Drivers: New deals: Aspen’s acquisitive nature means a significant chunk of earnings growth is expected to come from the integration of recently acquired products and businesses. The two largest transactions, MSD products and facilities and GSK anti-coagulant products has given Aspen access to various new markets and territories through established brands. Key for Aspen will be to improve its market share in these territories in the near term and register the acquired products in other countries. Furthermore, Aspen will look to deliver margin expansion within this product suite through control of raw material costs and operational efficiencies.
Existing businesses: Globally, pharmaceutical pricing is under pressure as governments look to cut healthcare budgets that have been rapidly expanding on the back of an older, increasingly unhealthy population. Positively, emerging markets still exhibit relatively low generic usage rates. We expect penetration rates to rise, which will support volumes at Aspen.

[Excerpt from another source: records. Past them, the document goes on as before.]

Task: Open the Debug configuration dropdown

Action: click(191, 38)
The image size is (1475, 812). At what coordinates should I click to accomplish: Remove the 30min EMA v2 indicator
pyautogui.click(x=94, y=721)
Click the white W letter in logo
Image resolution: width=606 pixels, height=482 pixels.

Outlook: Going forward, Aspen's two largest earnings contributors, South Africa and Australia, are expected to deliver slowing growth. Admittedly, both regions are likely to benefit from increased demand for generic medication; however, legislative pressure on pricing will suppress overall pharmaceutical market growth. In our opinion, incremental value will need to be extracted from outside the Australian and South African markets. Whilst exciting prospects lie ahead for the company, given its expanding presence in emerging markets, it's difficult to model significant inroads being made, given the start-up nature of Aspen's current offerings in these markets.
Here is a link to the full report.
South Africa is a country of contrasts where natural beauty, the resources sector, historical enmity between races and standards of governance that leave much to be desired combine to create some very different conclusions of the country’s potential.

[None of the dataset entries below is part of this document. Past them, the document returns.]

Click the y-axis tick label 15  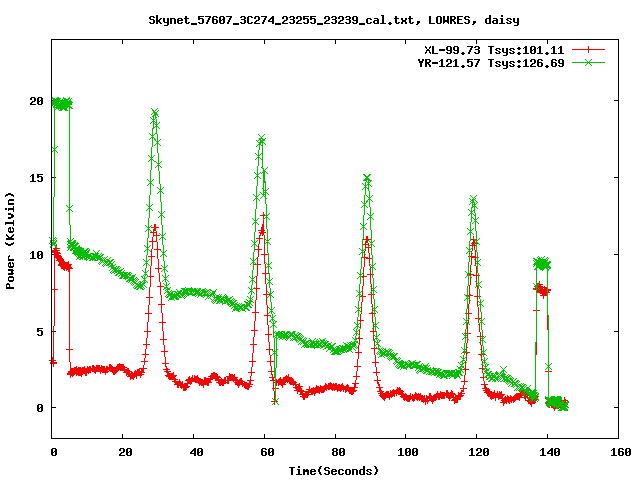click(36, 178)
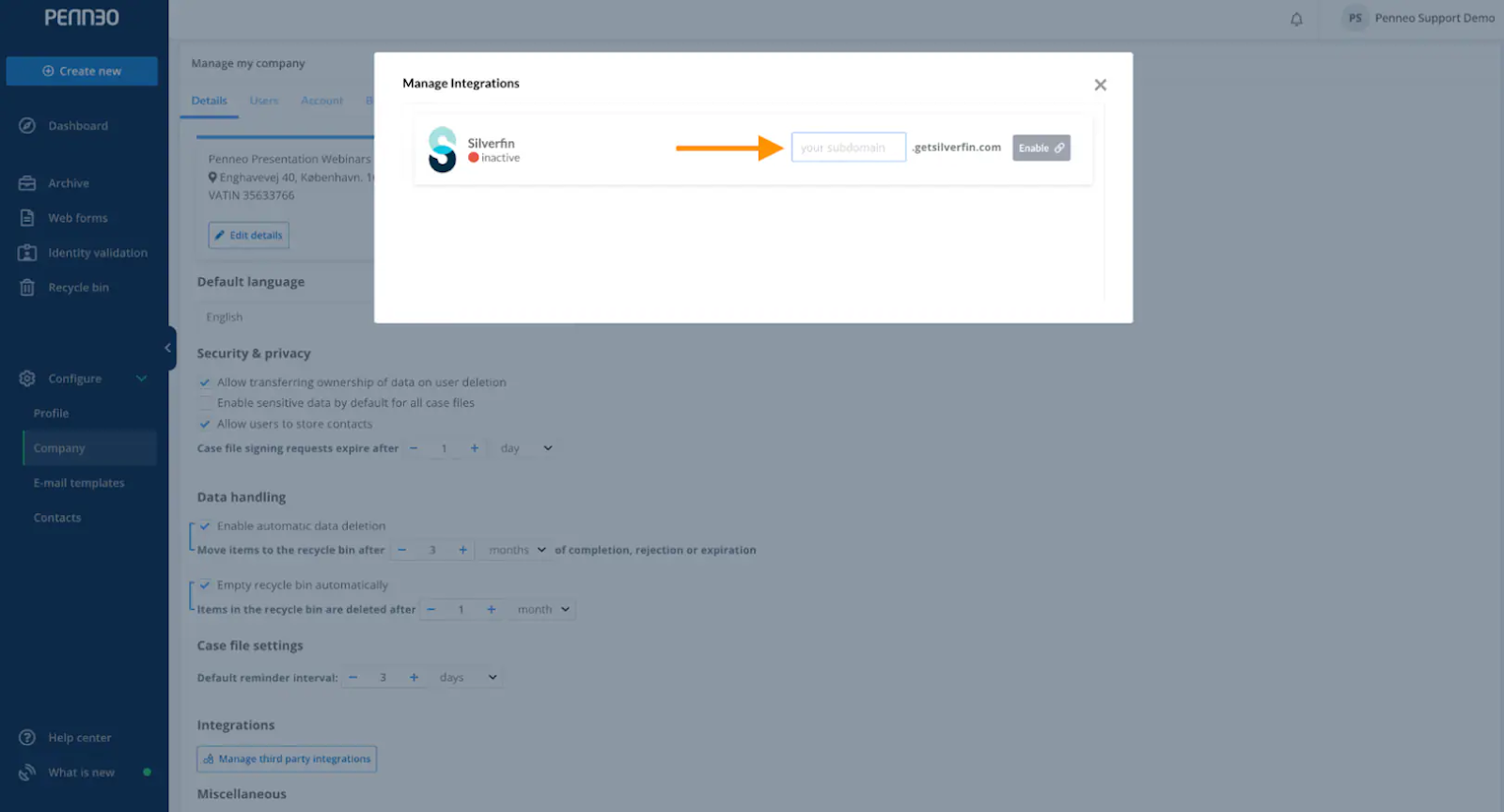The width and height of the screenshot is (1504, 812).
Task: Click the What is new rocket icon
Action: [27, 773]
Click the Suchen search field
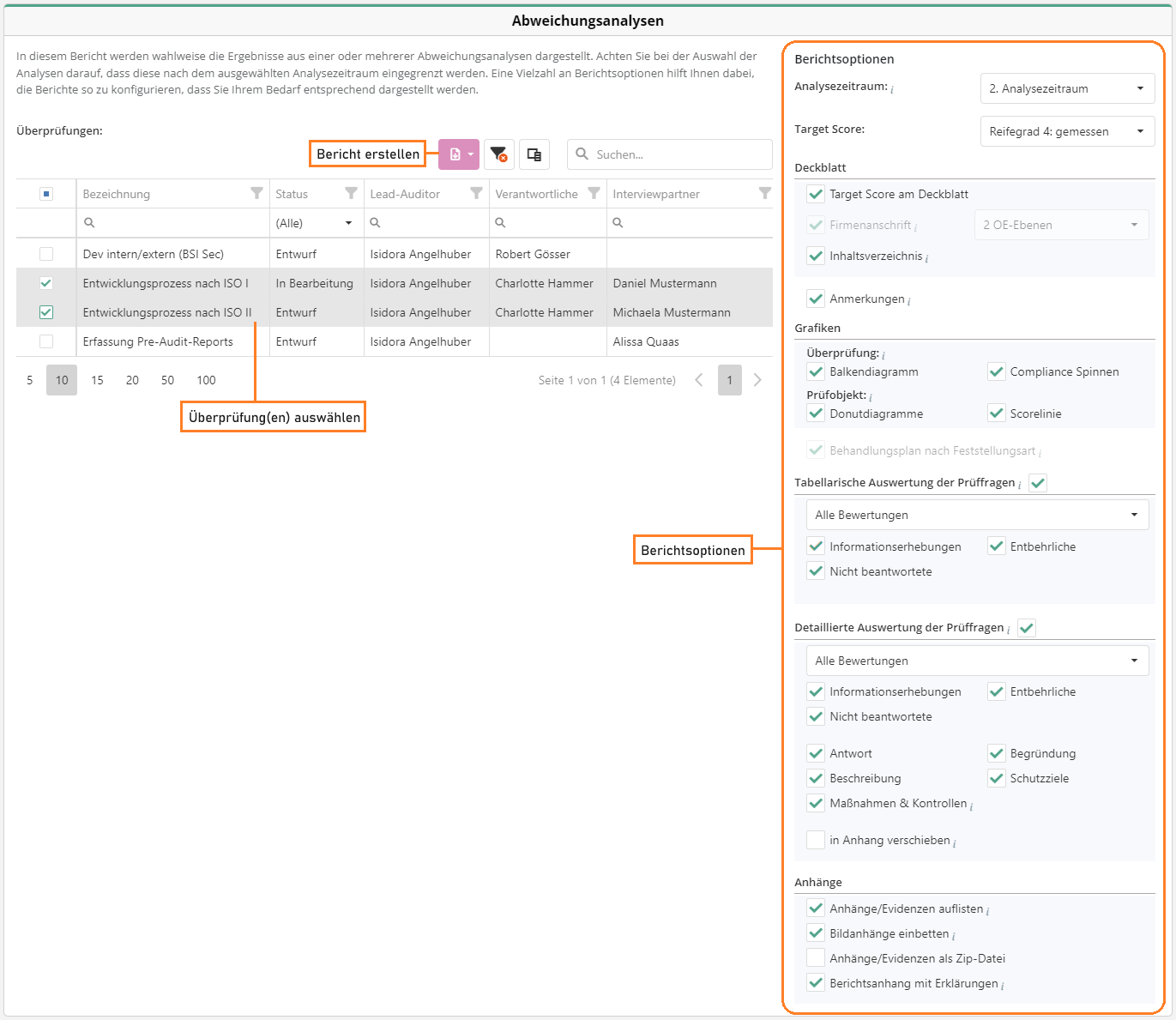Screen dimensions: 1176x1020 [x=679, y=154]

From an investor’s perspective the weakness of the Rand is a major consideration while the heavy weighting of major international companies in the Johannesburg All Share acts as a buffer for currency devaluation.
Aspen Pharmacare generates almost 70% of its revenue from outside South Africa and continues to grow from a low base in much of Sub Saharan Africa. The share is currently somewhat overextended relative to the 200-day MA, following an impressive advance, and is susceptible to mean reversion at least in nominal terms.
The US ADR is less liquid but remains in a consistent uptrend. It offers a picture of just how much the weakness of the Rand has affected the performance of the South African listed share.